It was the early 2000s, I was eleven and living with my grandmother in Missouri for the summer. The rubber bands around my braces were a little purple and I had just developed my first addiction: drag-and-drop dress-up games. Initially wanting to avoid the muggy St. Louis summer, I holed up in my grandmother’s computer room, an obscene spatial luxury for someone who grew up in a converted bedroom in New York. The computer room was also the gym and also connected to the basement via a laundry chute that I screamed into for fun. (It was St. Louis, there wasn’t much to do.) These games – which as far as I knew at the time were the entire Internet – had a very simple premise. There, on the screen, was a half-naked doll that you could both customize and, you guessed it, dress up. These flash games often had a theme: you could dress up an off-brand version of a Disney princess, or Miss Americana, or a fairy. I was a tween video game junkie.
These games were a free space where the mind could wander without judgment or approval from others. They had no plot, no competition, no tête-à-tête with other fans, just endless options to switch between. You didn’t have to defend your personal style, or even have one. There were no bets. It was all the wonder of playing with your favorite doll without the annoyance of losing a single Barbie shoe, or the realization that once their hair was cut, it would never grow back.
It was also a way to continue childhood play as you transitioned into teenage life. At that age, my dolls were shoved in a box under my bed because playing with Barbies was for babies, but there I was still playing with dolls, only this time in cute miniskirts. My hobbies included writing in my diary, spending hours looking at clothes online and daydreaming. What would I be like when I was older? I wondered, somehow out of breath from sitting in front of the computer and scrolling through different hairstyles, what I would wear if I had more than $100 in withheld bat mitzvah money (money I need to get to the see today). What would I be like?

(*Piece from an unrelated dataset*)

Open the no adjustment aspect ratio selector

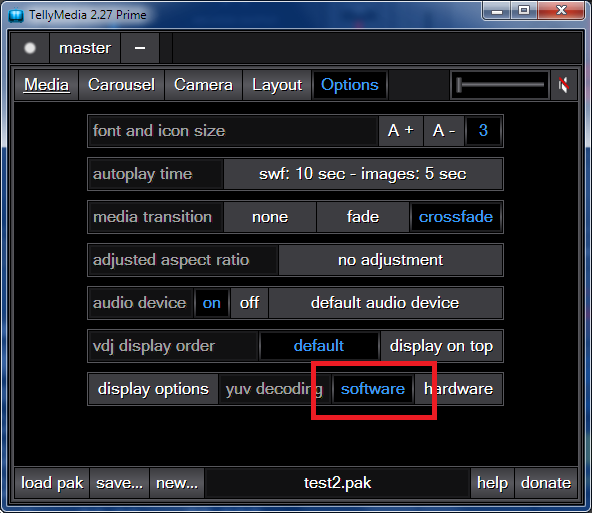[x=390, y=260]
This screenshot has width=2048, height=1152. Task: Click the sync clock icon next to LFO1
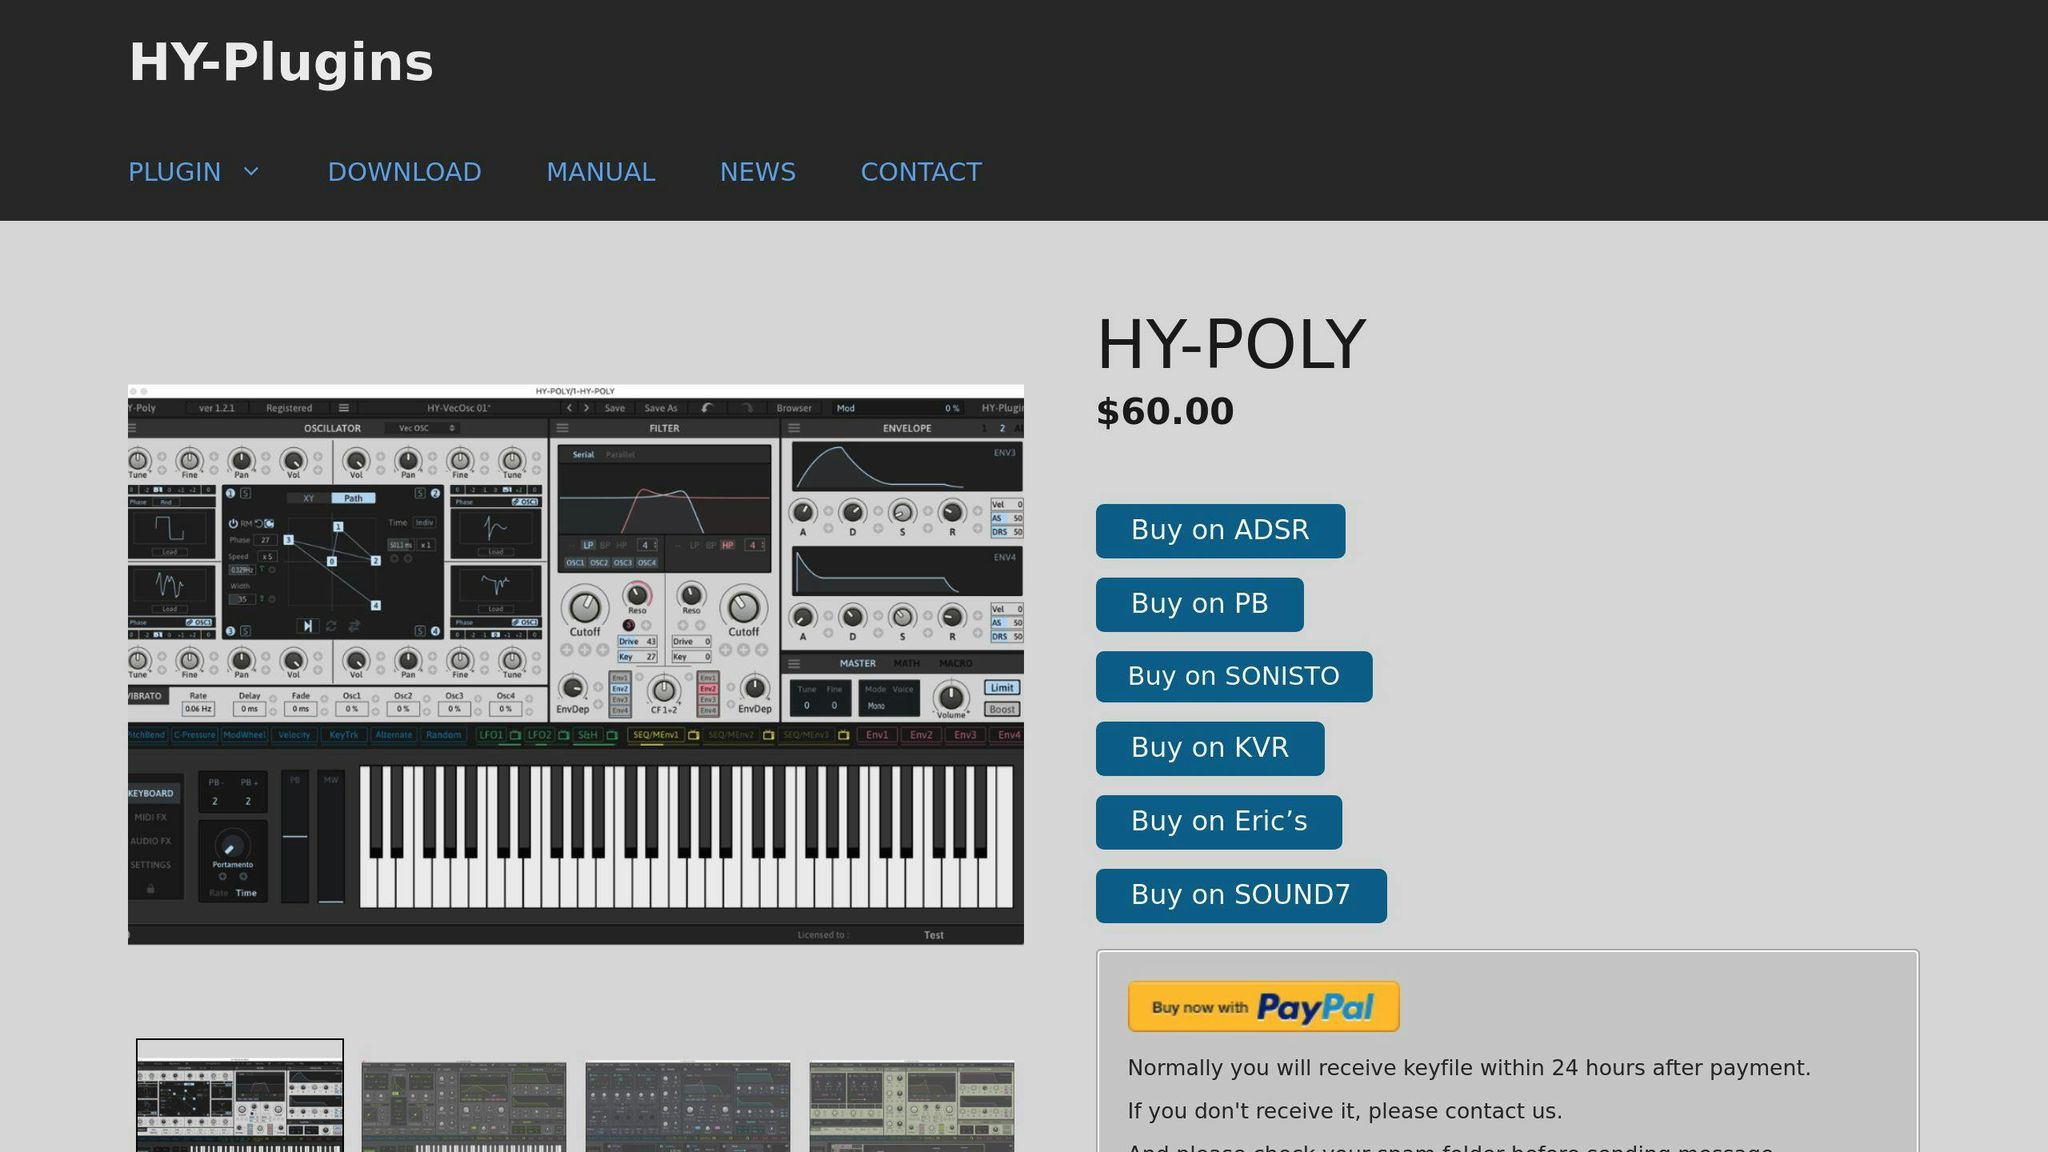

For the current crop of Gen-Z fashion writers and creators, now in their mid-20s, these games were a formative early experience with the internet’s potential to expand what fashion can be. Fashion writer Alexandra Hildreth didn’t know she wanted to work in fashion until she was 20, but there were always signs. “I remember playing games like My Scene on the family desktop when the Internet was still populated by single-interest websites and forums that let you dig into your coming-of-age aesthetic obsessions, And edit your digital doll’s fall coat collection,” she says. “It was all so intensely curatorial but personal, how could that not lead to fashion?”